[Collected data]
◆ ◆ ◆ ◆ ◆ ◆ ◆
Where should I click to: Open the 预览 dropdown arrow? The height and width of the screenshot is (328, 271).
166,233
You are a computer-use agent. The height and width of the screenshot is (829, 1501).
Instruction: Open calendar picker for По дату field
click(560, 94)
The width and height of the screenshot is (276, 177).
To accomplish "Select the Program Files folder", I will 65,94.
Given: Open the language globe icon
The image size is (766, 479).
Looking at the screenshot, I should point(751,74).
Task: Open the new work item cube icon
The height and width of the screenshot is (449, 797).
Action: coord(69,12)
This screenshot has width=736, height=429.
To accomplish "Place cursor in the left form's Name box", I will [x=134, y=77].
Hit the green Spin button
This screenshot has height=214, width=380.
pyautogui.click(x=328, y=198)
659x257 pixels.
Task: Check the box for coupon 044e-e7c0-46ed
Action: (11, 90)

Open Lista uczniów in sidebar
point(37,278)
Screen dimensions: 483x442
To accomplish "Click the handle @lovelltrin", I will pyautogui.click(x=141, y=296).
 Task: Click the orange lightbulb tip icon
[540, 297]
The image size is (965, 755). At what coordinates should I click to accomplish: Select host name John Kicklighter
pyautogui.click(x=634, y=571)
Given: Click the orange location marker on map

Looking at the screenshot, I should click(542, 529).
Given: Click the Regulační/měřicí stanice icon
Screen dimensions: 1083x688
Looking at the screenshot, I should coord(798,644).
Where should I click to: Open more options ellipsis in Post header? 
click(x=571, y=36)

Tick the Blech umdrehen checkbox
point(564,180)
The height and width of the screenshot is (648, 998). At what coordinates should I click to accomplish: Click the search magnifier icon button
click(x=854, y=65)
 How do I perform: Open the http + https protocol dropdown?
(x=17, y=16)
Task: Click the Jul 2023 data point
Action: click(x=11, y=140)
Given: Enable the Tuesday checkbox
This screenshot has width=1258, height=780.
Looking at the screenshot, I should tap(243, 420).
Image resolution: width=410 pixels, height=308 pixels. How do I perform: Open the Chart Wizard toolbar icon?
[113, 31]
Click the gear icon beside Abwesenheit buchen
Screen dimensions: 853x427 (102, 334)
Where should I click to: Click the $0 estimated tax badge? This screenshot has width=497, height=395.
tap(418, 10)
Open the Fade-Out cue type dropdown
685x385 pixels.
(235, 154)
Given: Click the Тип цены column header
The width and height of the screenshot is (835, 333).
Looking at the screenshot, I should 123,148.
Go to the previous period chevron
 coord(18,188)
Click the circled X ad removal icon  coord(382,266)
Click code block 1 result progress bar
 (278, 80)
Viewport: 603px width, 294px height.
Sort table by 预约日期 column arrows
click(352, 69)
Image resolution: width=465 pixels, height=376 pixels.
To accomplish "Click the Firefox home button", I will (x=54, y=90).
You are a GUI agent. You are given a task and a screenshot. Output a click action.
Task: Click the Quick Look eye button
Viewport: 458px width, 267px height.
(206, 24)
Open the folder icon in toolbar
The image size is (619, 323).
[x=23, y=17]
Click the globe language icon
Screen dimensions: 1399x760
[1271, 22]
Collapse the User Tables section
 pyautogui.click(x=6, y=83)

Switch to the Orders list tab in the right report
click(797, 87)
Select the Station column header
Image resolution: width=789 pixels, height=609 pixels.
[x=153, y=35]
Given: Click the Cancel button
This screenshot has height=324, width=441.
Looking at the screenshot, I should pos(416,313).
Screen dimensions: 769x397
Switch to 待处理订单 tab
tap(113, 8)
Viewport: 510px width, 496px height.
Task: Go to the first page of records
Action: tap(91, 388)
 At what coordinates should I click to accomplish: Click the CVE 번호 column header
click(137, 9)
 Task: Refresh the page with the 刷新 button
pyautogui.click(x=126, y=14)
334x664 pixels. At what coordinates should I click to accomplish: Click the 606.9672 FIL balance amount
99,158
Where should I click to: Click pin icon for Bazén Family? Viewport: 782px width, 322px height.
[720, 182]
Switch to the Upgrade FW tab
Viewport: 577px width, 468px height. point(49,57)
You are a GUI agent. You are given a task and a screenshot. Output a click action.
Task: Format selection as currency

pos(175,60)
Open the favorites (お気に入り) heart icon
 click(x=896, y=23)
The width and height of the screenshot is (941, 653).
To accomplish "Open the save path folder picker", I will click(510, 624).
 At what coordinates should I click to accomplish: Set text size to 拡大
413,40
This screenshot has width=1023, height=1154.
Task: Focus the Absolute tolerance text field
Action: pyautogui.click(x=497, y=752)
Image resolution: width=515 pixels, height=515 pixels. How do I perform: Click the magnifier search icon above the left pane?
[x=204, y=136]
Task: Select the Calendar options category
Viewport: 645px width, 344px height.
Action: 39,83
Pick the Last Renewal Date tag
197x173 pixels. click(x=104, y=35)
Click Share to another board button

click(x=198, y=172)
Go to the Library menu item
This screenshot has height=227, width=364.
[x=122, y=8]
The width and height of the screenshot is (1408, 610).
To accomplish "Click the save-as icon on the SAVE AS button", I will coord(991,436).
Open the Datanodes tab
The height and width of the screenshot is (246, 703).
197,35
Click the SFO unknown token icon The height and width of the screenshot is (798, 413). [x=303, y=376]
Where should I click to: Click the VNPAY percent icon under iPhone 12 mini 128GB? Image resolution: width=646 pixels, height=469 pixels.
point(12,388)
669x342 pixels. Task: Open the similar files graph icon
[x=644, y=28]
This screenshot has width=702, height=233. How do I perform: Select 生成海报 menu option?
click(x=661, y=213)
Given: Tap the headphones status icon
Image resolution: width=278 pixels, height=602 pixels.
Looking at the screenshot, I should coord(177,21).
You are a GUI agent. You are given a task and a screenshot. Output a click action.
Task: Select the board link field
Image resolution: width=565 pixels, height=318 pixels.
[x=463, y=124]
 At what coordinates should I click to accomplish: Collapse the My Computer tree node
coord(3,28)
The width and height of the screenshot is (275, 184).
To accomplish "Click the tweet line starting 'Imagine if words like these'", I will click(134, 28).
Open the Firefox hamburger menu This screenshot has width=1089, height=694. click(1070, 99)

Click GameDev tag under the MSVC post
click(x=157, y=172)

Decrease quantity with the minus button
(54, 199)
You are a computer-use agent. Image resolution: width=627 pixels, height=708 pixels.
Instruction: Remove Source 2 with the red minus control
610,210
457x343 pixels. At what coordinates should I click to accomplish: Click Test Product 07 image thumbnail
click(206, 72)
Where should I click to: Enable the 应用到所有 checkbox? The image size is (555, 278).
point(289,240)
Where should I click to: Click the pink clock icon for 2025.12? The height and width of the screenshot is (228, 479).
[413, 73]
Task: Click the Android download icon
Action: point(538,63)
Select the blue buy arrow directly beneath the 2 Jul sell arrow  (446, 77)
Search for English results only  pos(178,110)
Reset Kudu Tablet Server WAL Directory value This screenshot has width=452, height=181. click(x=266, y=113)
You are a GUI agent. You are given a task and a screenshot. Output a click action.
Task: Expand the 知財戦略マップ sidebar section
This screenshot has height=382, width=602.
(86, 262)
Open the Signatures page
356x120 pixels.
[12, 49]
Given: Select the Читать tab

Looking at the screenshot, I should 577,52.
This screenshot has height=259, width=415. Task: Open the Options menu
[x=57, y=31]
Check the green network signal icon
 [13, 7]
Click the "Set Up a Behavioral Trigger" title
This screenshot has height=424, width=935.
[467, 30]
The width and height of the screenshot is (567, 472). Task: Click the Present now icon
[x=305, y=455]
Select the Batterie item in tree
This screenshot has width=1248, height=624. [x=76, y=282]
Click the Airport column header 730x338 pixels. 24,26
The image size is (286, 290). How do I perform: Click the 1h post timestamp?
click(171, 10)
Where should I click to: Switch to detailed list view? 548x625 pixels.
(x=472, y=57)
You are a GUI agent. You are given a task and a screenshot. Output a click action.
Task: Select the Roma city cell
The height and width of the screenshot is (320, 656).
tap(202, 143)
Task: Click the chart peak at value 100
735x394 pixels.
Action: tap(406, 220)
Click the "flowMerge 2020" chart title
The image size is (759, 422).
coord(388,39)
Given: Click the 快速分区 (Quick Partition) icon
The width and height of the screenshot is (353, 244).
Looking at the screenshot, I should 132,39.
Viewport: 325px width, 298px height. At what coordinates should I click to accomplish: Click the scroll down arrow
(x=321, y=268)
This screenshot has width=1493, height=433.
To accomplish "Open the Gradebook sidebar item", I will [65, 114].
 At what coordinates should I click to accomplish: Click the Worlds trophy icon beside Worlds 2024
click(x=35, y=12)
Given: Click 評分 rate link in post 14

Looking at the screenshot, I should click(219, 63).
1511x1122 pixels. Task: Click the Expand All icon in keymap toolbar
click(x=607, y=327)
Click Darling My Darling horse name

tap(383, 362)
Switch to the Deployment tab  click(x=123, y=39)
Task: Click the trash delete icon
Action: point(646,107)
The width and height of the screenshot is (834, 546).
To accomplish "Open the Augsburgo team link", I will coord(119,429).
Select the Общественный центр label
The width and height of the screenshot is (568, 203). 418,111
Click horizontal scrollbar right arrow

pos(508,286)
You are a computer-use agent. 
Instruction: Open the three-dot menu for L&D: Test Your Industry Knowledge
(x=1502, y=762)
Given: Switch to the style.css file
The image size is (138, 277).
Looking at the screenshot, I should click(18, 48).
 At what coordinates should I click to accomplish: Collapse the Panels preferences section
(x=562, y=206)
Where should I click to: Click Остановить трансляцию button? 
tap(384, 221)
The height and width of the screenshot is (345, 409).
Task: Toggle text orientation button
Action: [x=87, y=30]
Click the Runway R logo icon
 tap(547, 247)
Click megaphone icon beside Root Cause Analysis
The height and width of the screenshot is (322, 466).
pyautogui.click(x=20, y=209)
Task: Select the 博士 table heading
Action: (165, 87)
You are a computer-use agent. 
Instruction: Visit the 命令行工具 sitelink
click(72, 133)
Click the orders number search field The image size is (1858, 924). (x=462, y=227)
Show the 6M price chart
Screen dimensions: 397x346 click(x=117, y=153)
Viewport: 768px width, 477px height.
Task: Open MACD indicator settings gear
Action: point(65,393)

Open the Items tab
◆ ◆ ◆ ◆ ◆ ◆ ◆
How to complete this task
Retype exactly the lines of the data above, starting at its first line and finishing with the line that has "You are a computer-use agent. The" in it.

Solved exercise
Where should I click to: Open the 预览 dropdown arrow? The height and width of the screenshot is (328, 271).
166,233
You are a computer-use agent. The height and width of the screenshot is (829, 1501).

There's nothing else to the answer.